Jose Aldo's UFC 136 performance shows he's not Top 5 P4P just yetPosted on October 9, 2011, 01:19 PM by Anton Gurevich
Jose Aldo defended his UFC Featherweight title for second consecutive time with a Unanimous Decision victory over Kenny “Ken-Flo” Florian in the co-main event of the stacked UFC 136 fight card. But in a night highlighted by Chael Sonnen’s triumphant return to the Octagon and Frankie Edgar’s inspiring comeback, Jose Aldo’s performance inside the left a lot to be desired.
Aldo’s poor gas tank during “championship rounds” almost cost him a title against Mark Hominick at UFC 129, and probably would have cost him a title if not Kenny Florian’s refusal to go for broke last night in Houston, Texas. Challenger’s corner were screaming and shouting “he’s tired!” as the fight went to distance, but unfortunately for “Ken-Flo”, he was unable to capitalize on Jose Aldo’s lack of conditioning.
The truth of the matter is that Jose Aldo needs to cut a decent amount of weigh to get down to Lightweight, not speaking about Featherweight. Those weight cuts have a negative effect on the Brazilian’s performance inside the Octagon and raise some questions about his legitimacy as Top 5 Pound for Pound MMA fighter on the planet.

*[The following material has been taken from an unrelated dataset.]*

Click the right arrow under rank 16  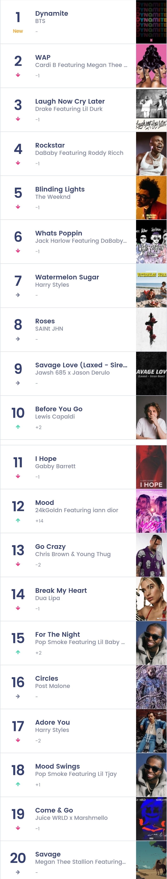[18, 696]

More than that, fighters like Dominick Cruz, Jon Jones, Georges St. Pierre, Anderson Silva and Frankie Edgar all displayed “superhero” abilities in their most recent fights, retaining their titles in a very much convincing fashion. Aldo’s performances against Mark Hominick and Kenny Florian don’t fall under the same category, making him “out of order” when it comes to Top 5 lists.
Yahoo! CageWriter’s Steve Cofield seems to share the same idea:
Featherweight champ Jose Aldo was an unstoppable force on his way up through the WEC. Now that Aldo has arrived in the UFC, and he isn't running through opponents anymore, you have to ask - did many in the media and some fans push Aldo into MMA's top five pound-for-pound rankings too quickly? It looks like it.
With the addition of new fighters from around the world and some former lightweights dropping down to featherweight, Aldo (20-1-1, 2-0 UFC) has a lot to get done before he should be legitimately mentioned amongst the elite of the elite.
Don’t get me wrong, Jose Aldo is a fantastic fighter, but he’s clearly not the third-best behind Anderson Silva and Georges St. Pierre. There’s no doubt about Aldo having the potential to become one of the greatest fighters ever, but personally, I feel like the expectations from the 25 year old Brazilian are currently way too high. Let's see how he does against Chad Mendes.